Not surprisingly, none authors of the “study” were credentialed academics. Still, it inspired not only a wave of media coverage, but outrage from state attorneys general and members of Congress, and promises for new laws. The activists knew exactly what they were doing. As the director of the group that conducted the study told the Voice, “We pitch {a study} the way we think you’re going to read it and pick up on it. If we give it to you with all the words and the stuff that is actually accurate — I mean, I’ve tried to do that with our PR firm, and they say, ‘They won’t read that much.’”

There have been two more highly-publicized examples of this phenomenon in just the past few weeks.  The first was a study funded by Cindy McCain and led by Dr. Dominique Roe-Sepowitz, an anti-prostitution crusader responsible for a controversial “diversion” program in Phoenix, Arizona. It claimed to have “proven” an increase of “sex trafficking” in northern New Jersey near the time of the Super Bowl, and was apparently conducted to counter the evidence that this annual story — that Super Bowls bring sex slaves” — is largely hype. The researchers claim to have subjected sex workers’ ads from Backpage.com to a “trafficking matrix.” The report doesn’t offer much explanation about how this “matrix” was designed and tested, but the text in the report indicates that among its dubious premises are the claims that tattoos are a sign of trafficking, and the dubious claim that the term kitty (a euphemism for female genitalia) is code for “underage.”  Despite the absence of methodological design data and the obvious lack of experimental controls, the authors nonetheless boldly assert that 83.7% of the ads “showed signs of trafficking.”
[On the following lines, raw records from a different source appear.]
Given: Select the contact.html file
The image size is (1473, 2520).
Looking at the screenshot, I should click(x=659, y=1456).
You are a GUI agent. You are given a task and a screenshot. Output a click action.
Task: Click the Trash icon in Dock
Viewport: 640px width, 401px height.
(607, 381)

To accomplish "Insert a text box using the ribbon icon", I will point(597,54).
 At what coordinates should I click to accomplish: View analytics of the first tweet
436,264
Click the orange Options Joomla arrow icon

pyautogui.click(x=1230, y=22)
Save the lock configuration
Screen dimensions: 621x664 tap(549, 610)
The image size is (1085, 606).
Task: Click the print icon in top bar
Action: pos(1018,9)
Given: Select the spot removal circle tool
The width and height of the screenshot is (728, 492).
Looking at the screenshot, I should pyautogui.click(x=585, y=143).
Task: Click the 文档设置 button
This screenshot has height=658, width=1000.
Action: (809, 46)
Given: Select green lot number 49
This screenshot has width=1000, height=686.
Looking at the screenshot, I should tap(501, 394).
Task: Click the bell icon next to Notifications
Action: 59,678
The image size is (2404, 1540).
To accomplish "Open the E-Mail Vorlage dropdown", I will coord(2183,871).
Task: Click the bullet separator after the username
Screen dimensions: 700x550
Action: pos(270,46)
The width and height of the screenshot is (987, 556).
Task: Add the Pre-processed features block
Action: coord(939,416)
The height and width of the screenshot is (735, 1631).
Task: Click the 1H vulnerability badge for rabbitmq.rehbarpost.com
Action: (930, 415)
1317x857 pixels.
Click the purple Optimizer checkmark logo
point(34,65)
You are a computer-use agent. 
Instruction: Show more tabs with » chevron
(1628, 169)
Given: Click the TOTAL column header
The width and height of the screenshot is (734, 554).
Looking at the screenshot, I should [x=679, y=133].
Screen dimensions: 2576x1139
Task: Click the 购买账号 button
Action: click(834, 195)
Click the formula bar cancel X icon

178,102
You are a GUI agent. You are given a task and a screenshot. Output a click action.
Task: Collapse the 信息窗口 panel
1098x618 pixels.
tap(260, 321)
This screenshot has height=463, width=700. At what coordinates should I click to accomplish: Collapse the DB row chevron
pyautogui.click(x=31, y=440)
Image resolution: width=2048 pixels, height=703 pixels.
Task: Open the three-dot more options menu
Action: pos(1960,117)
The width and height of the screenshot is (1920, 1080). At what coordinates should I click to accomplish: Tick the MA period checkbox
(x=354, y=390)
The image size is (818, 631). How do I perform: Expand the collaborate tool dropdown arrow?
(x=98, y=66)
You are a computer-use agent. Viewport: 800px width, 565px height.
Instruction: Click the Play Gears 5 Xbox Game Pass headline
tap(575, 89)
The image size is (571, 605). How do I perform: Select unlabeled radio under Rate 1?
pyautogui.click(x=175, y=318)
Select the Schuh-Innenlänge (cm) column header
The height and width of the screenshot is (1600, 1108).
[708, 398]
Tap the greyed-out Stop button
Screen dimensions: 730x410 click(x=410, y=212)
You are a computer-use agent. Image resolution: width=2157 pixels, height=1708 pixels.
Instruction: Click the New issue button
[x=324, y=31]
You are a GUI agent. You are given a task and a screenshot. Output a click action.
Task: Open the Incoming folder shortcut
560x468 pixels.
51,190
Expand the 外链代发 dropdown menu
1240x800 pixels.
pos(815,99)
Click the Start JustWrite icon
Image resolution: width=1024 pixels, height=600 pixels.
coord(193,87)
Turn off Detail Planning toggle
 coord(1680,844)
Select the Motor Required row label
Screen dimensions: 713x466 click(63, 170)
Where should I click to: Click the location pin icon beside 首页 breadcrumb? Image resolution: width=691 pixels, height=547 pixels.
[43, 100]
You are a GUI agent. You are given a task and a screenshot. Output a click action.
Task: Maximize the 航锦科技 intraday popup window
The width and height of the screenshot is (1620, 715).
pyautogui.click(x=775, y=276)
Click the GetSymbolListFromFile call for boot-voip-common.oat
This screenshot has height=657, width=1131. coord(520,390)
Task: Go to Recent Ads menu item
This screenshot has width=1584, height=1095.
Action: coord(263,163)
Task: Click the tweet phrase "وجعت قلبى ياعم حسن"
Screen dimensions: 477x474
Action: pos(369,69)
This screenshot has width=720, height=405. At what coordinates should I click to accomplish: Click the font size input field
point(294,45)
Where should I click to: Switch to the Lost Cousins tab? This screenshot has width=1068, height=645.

The other example is a study from the Urban Institute that was widely touted in the media last week (including here at The Washington Post). The researchers made bold statements about the “U.S. sex economy” based on interviews with law enforcement personnel, 73 men convicted as “pimps,” and only 36 incarcerated street workers. As the sex worker activist Melissa Gira Grant observed, the average sex worker activist follows more sex workers on Twitter than these researchers managed to find for a supposedly “landmark” study.

Furthermore, the report’s bias is clear from the skewed proportion of its interviewees: Street workers represent less than 15 percent of the trade, but were 100 percent of the sex workers interviewed for the study. Moreover, fewer than half of street workers have pimps, and about half of the pimps are actually the employees of the women they manage, not the other way around. Yet the researchers interviewed twice as many pimps as sex workers, thus inflating their perceived importance remarkably.

To the extent that it exists, coerced sex work is of course abominable, and it should be prosecuted. But the media needs to be far more skeptical of the claims of anti-sex worker activists, including those that advocate from government perches. Uncritically repeating exaggerated claims and fabricated data may seem innocuous — after all, what harm could there be in drawing more attention to the issue?  But when all sex work is illegal, consensual, of-age sex workers are far more reluctant to report coercion, abusive pimps, and underage prostitutes for fear of being arrested themselves. This makes actual sex trafficking more difficult to discover.

These moral panic proclamations and exaggerated or fabricated statistics are coming from activists who want stricter laws to criminalize prostitution, thus pushing it further underground. Spreading their message will only make actual sex slavery more difficult to detect.